Hij merkte dat er een paar mensen huilden. Wat is er. Ja, dat zijn joden, die gaan zich melden. Stom, eigenlijk, hè. Maar wel moedig. Ik ben benieuwd, werd er gezegd, ik ben benieuwd. (p.126).

Ik ben benieuwd! Ik ben benieuwd! Er ligt een wereld van verschil tussen ‘ik houd m’n hart vast’ en ‘ik ben benieuwd’. Benieuwd naar wat? Of we ze ooit nog terugzien. De woordkeuze voor ‘benieuwd’ wijst op een vrijblijvende sensatiezucht van de buitenstaander, waarbij de herhaling bovendien een zinsmelodie oproept (ik bèn benieuwd), die spanning, die (ik durf het bijna niet te zeggen) verwachtingsvolheid uitdrukt. Van wat? Van de mogelijkheid dat dit gezin nooit zal terugkeren.
Van de omstanders huilden er mensen, er waren er die het stom vonden zich te melden, er waren er die het moedig vonden.

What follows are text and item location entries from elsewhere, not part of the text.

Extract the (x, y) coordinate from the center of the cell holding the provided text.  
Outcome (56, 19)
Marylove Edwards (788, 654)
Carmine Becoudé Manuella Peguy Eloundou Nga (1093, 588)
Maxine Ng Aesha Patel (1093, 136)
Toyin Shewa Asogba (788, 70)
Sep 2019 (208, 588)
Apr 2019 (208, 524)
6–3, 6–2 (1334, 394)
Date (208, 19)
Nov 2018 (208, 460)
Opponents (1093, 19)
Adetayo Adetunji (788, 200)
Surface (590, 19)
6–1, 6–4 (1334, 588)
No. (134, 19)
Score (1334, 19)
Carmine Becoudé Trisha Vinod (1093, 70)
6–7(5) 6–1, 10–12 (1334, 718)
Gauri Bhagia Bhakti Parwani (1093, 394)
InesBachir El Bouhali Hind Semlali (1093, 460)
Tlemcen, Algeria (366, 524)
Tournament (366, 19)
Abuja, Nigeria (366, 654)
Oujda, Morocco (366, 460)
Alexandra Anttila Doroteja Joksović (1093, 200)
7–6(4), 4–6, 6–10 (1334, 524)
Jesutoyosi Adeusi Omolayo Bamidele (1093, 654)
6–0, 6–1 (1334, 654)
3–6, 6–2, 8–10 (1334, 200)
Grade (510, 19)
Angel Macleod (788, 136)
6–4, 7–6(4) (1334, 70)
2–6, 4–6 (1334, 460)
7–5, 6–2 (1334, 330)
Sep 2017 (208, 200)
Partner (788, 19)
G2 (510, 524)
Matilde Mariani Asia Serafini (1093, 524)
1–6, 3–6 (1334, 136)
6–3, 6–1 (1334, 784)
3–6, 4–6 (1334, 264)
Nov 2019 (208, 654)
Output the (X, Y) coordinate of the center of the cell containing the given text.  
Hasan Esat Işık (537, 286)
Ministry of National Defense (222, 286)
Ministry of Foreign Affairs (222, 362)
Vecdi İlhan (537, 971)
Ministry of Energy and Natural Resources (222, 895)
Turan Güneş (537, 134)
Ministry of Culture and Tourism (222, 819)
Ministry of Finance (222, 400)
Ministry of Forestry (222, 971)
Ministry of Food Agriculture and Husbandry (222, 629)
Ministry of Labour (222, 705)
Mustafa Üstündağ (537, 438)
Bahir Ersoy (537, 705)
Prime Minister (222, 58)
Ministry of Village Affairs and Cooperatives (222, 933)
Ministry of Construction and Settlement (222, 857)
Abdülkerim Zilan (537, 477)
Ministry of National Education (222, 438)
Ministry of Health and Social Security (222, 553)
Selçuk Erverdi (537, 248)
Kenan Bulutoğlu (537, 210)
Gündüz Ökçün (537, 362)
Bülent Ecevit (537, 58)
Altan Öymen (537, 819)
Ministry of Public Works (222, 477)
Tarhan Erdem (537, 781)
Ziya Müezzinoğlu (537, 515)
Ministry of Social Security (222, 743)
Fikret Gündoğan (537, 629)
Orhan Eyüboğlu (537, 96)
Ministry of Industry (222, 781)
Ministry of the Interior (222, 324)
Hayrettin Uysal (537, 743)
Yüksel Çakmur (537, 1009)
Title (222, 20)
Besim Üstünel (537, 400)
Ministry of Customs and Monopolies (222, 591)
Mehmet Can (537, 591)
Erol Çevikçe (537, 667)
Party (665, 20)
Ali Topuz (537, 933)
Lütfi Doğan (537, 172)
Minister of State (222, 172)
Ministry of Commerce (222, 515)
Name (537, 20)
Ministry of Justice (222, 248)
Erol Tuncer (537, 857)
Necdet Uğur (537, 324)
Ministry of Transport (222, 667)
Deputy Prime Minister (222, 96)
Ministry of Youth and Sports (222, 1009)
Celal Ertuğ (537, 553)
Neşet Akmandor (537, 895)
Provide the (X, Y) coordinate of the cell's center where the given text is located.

En er waren er die bij voorbaat genoten van de sensatie, dat dit gezin mogelijk niet zou terugkeren. Armando heeft het gehoord.
De jongen wil een paar jaar later van een vriendje uit die straat weten of het boven beschreven gezin ooit teruggekeerd is. Het vriendje herinnert zich vaag, dat die mensen misschien drie huizen van hen afwoonden, maar weet niet meer wat ‘daar ook alweer mee gebeurd is’. Het vriendje vraagt het zijn moeder.

-Weet jij nog van die joden, die verderop woonden?
-Ja, wat is er mee?
-Hij vraagt wat er van ze geworden is. Zijn die eigenlijk ooit teruggekomen?
-Welnee.
-Zijn ze dood?
-Ja natuurlijk.
-Je hoort het. Die zijn er niet meer.
-Nee. Nou bedankt. (p. 127).

Als de oorlog is afgelopen ziet de jongen een standwerkster in een loods aan de straatweg groente verkopen. In deze zevende en laatste schets gaat het antisemitisme hand in hand met de stigmatisering van de jood als iemand die veel heeft meegemaakt.

Ze stond op een verhoging met een bos groente of fruit in haar hand en ze zette een stem op, ze wees op deze en gene, ze zei jij en jou, ze zei ‘pak an’ en ‘moet jij niks’ en ‘niet weglopen jij’ en ‘doe niet zo gierig, je hebt geld zat’.
‘Een jodin’, fluisterde men, ‘een jodin.’ Het was een jodin.
Ze stonden in drommen naar haar te kijken. Overdonderd en bedremmeld. Met bewondering en met afkeer. Ze hadden nog nooit zoiets gezien of ze konden het zich niet meer herinneren, dat kan ook. Ze mompelden. Ze zeiden: ‘Wat zijn ze toch brutaal, de joden, ze zijn nog steeds brutaal.’ Dat zeiden ze.
Ze durfden het niet luid te zeggen en waarom ze dat niet durfden wisten ze zelf niet. Ze prevelden. En ze kochten. De vrouw verkocht alles wat er was.
Een maand later was ze verdwenen, stond de loods weer leeg. Waar was ze heengegaan?
‘Die? O, die is geëmigreerd, die is naar Israël.’
Jammer dat ze zo snel verdwenen was. Ze was een bezienswaardigheid, men verbaasde zich, men zou ook wel zo vrijpostig willen zijn. (p. 167-168).

Armando’s levenslange fascinatie gold het schuldige landschap, waaronder hij de onbarmhartige voortgang van de natuur verstond. Duidelijk zal zijn dat hij in de gortdroge waarnemingen van het jongetje ook de meedogenloze menselijke natuur liet zien.

Ellen Krol

Gebruikte editie: Armando – De straat en het struikgewas. 2e druk Amsterdam 1989.